*** Block opens ***
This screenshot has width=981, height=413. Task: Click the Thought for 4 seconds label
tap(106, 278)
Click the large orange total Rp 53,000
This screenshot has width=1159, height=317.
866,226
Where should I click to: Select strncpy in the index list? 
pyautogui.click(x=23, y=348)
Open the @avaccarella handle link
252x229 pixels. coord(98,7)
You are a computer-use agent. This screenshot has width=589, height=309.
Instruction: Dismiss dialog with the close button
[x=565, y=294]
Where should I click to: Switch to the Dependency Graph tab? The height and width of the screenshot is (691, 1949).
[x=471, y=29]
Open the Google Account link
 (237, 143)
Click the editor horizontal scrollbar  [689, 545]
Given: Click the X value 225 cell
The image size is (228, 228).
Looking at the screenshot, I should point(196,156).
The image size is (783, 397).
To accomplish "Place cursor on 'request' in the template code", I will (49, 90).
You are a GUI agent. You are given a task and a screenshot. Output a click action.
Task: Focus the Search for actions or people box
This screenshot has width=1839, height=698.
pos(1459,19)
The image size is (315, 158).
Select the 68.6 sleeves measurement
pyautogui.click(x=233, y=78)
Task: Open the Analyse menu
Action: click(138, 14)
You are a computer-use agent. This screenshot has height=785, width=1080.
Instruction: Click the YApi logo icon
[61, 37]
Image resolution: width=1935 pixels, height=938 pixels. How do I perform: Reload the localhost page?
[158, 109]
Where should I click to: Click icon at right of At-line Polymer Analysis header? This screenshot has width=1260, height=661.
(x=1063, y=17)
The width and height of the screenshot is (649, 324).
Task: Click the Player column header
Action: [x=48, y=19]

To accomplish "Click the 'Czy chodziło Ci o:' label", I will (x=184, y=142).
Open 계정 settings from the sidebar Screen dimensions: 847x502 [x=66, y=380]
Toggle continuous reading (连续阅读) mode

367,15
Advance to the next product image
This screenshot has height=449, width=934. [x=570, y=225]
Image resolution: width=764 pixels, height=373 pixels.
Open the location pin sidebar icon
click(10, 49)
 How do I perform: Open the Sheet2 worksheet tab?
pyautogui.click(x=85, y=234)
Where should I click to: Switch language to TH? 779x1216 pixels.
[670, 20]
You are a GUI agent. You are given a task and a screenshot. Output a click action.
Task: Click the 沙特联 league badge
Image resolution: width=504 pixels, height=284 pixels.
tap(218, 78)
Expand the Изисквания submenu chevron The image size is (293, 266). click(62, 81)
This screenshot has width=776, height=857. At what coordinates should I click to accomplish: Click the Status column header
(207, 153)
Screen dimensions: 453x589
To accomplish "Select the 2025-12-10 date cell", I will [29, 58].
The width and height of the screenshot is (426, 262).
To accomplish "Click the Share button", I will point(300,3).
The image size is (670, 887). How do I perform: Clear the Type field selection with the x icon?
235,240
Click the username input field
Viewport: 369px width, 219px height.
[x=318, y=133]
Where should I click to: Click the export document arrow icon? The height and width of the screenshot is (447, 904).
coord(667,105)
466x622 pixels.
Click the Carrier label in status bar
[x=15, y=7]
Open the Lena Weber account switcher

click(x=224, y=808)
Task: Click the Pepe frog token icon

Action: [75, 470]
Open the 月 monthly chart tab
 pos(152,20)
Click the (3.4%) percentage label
*** Block closes ***
Work required — Your answer should be the full set of records, printed exactly.

Response area —
This screenshot has width=981, height=413. Task: Click the Thought for 4 seconds label
tap(106, 278)
Click the large orange total Rp 53,000
This screenshot has width=1159, height=317.
866,226
Where should I click to: Select strncpy in the index list? 
pyautogui.click(x=23, y=348)
Open the @avaccarella handle link
252x229 pixels. coord(98,7)
You are a computer-use agent. This screenshot has width=589, height=309.
Instruction: Dismiss dialog with the close button
[x=565, y=294]
Where should I click to: Switch to the Dependency Graph tab? The height and width of the screenshot is (691, 1949).
[x=471, y=29]
Open the Google Account link
 (237, 143)
Click the editor horizontal scrollbar  [689, 545]
Given: Click the X value 225 cell
The image size is (228, 228).
Looking at the screenshot, I should point(196,156).
The image size is (783, 397).
To accomplish "Place cursor on 'request' in the template code", I will (49, 90).
You are a GUI agent. You are given a task and a screenshot. Output a click action.
Task: Focus the Search for actions or people box
This screenshot has width=1839, height=698.
pos(1459,19)
The image size is (315, 158).
Select the 68.6 sleeves measurement
pyautogui.click(x=233, y=78)
Task: Open the Analyse menu
Action: click(138, 14)
You are a computer-use agent. This screenshot has height=785, width=1080.
Instruction: Click the YApi logo icon
[61, 37]
Image resolution: width=1935 pixels, height=938 pixels. How do I perform: Reload the localhost page?
[158, 109]
Where should I click to: Click icon at right of At-line Polymer Analysis header? This screenshot has width=1260, height=661.
(x=1063, y=17)
The width and height of the screenshot is (649, 324).
Task: Click the Player column header
Action: [x=48, y=19]

To accomplish "Click the 'Czy chodziło Ci o:' label", I will (x=184, y=142).
Open 계정 settings from the sidebar Screen dimensions: 847x502 [x=66, y=380]
Toggle continuous reading (连续阅读) mode

367,15
Advance to the next product image
This screenshot has height=449, width=934. [x=570, y=225]
Image resolution: width=764 pixels, height=373 pixels.
Open the location pin sidebar icon
click(10, 49)
 How do I perform: Open the Sheet2 worksheet tab?
pyautogui.click(x=85, y=234)
Where should I click to: Switch language to TH? 779x1216 pixels.
[670, 20]
You are a GUI agent. You are given a task and a screenshot. Output a click action.
Task: Click the 沙特联 league badge
Image resolution: width=504 pixels, height=284 pixels.
tap(218, 78)
Expand the Изисквания submenu chevron The image size is (293, 266). click(62, 81)
This screenshot has width=776, height=857. At what coordinates should I click to accomplish: Click the Status column header
(207, 153)
Screen dimensions: 453x589
To accomplish "Select the 2025-12-10 date cell", I will [29, 58].
The width and height of the screenshot is (426, 262).
To accomplish "Click the Share button", I will point(300,3).
The image size is (670, 887). How do I perform: Clear the Type field selection with the x icon?
235,240
Click the username input field
Viewport: 369px width, 219px height.
[x=318, y=133]
Where should I click to: Click the export document arrow icon? The height and width of the screenshot is (447, 904).
coord(667,105)
466x622 pixels.
Click the Carrier label in status bar
[x=15, y=7]
Open the Lena Weber account switcher

click(x=224, y=808)
Task: Click the Pepe frog token icon

Action: [75, 470]
Open the 月 monthly chart tab
 pos(152,20)
Click the (3.4%) percentage label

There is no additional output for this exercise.